The dicarboxylic acid monomer used in the synthesis of the amorphous polyester resin includes terephthalic acid or isophthalic acid as the main ingredient. Here, the molar content of terephthalic acid or isophthalic acid included in the dicarboxylic acid monomer is preferably equal to or greater than 70% and equal to or less than 100% and more preferably equal to or greater than 80% and equal to or less than 100%.

The dicarboxylic acid monomer described above can include an aromatic dicarboxylic acid or an aliphatic dicarboxylic acid other than terephthalic acid and isophthalic acid. Examples of the aromatic dicarboxylic acid other than terephthalic acid and isophthalic acid include fumaric acid and the like, and examples of the aliphatic dicarboxylic acid include adipic acid, sebacic acid, succinic acid and the like. The dicarboxylic acid monomer described above can also include an ester forming derivative of terephthalic acid or isophthalic acid, an ester forming derivative of the aromatic dicarboxylic acid other than terephthalic acid and isophthalic acid and an ester forming derivative of the aliphatic dicarboxylic acid. In one aspect of the present invention, as the ester forming derivative, an acid anhydride of a carboxylic acid, an alkyl ester or the like is included. When a dicarboxylic acid monomer other than terephthalic acid and isophthalic acid is used, one type of dicarboxylic acid monomer described above may be used singly or two or more types may be combined to be used.

In the synthesis of the amorphous polyester resin, together with the dicarboxylic acid monomer described above, a polycarboxylic acid monomer having a valency of three or more may be used. As the polycarboxylic acid monomer having a valency of three or more, a polycarboxylic acid having a valency of three or more such as trimellitic acid or pyromellitic acid or an ester forming derivative thereof can be used. When the polycarboxylic acid monomer having a valency of three or more is used, one type of polycarboxylic acid monomer described above may be used singly or two or more types may be combined to be used.

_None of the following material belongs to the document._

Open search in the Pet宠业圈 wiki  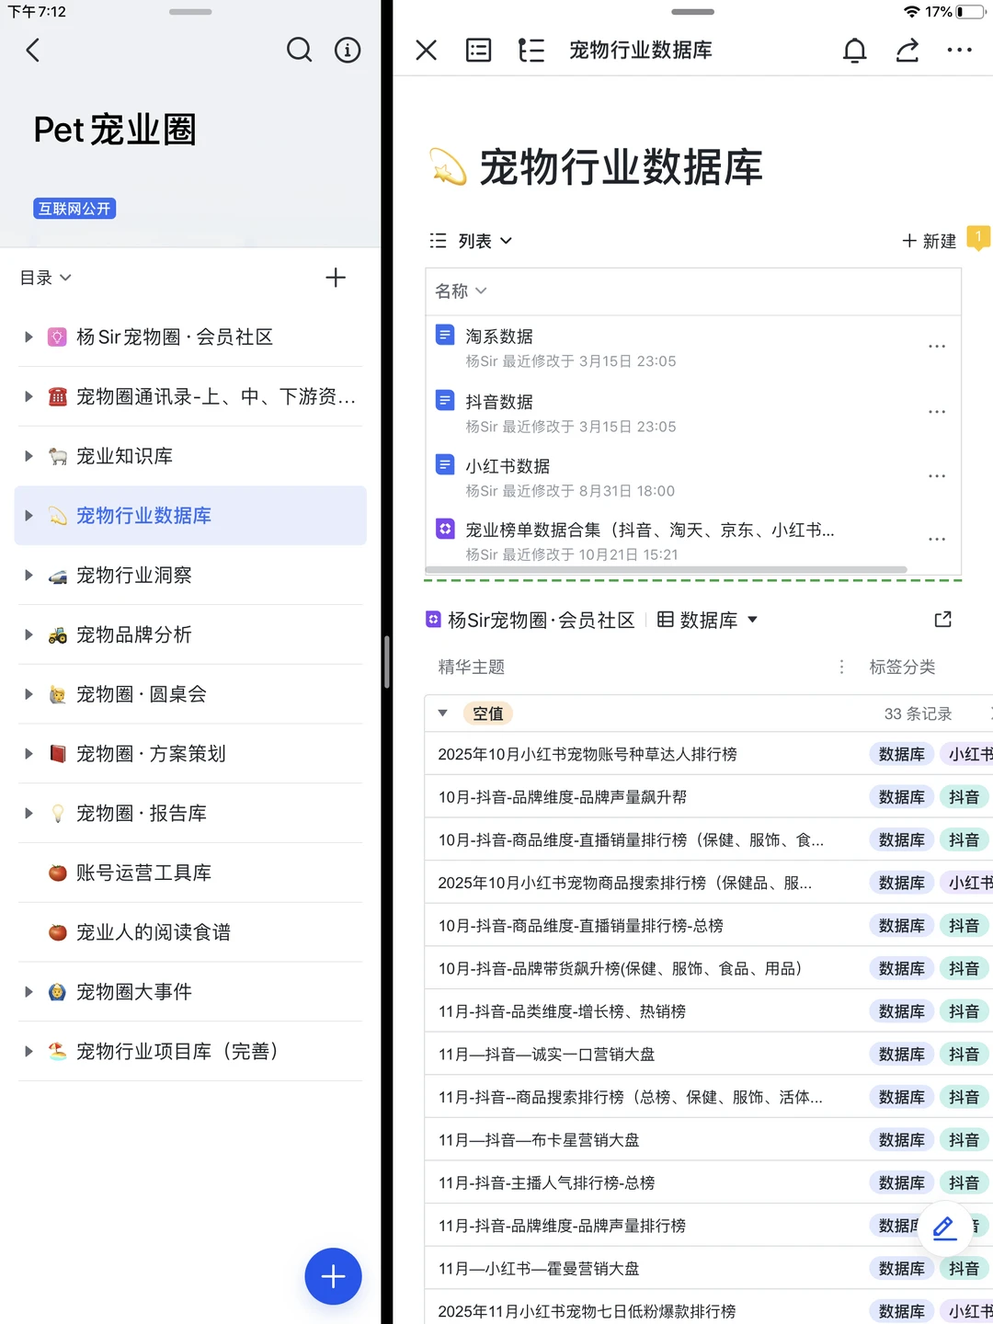coord(300,51)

The diol monomer used in the synthesis of the amorphous polyester resin includes ethylene glycol as the main ingredient. Here, the molar content of ethylene glycol included in the diol monomer is preferably equal to or greater than 70% and equal to or less than 100% and more preferably equal to or greater than 80% and equal to or less than 100%.

The diol monomer described above can include 1,3-propylene glycol, 1,4-butanediol or the like. When a diol monomer other than ethylene glycol is used, one type of diol monomer described above may be used singly or two or more types may be combined to be used.

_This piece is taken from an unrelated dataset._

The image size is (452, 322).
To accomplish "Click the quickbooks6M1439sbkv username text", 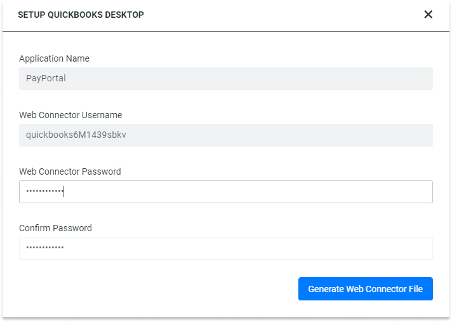I will (x=76, y=135).
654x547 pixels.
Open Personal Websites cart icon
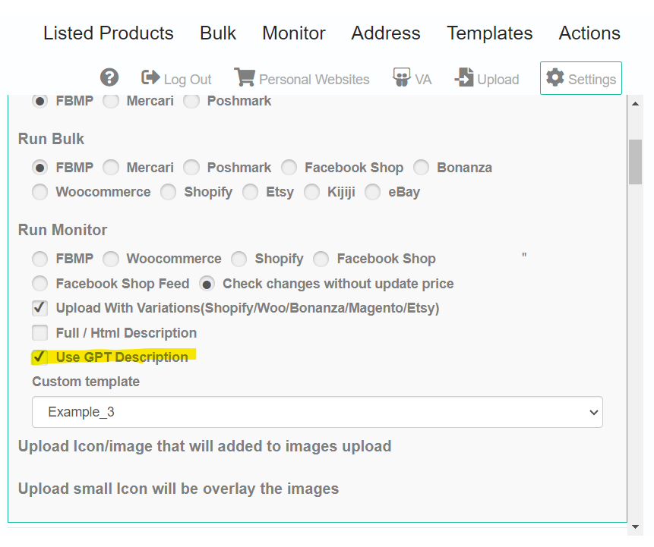tap(245, 77)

The amorphous polyester resin used in the toner of one aspect of the present invention can be manufactured in the same manner as a normal polyester manufacturing method. For example, a dicarboxylic acid monomer, a diol monomer and in some cases, a polycarboxylic acid monomer having a valency of three or more are used, a polycondensation reaction is performed in an atmosphere of nitrogen gas at a temperature of 190 to 240° C. and thus it is possible to synthesize the amorphous polyester resin.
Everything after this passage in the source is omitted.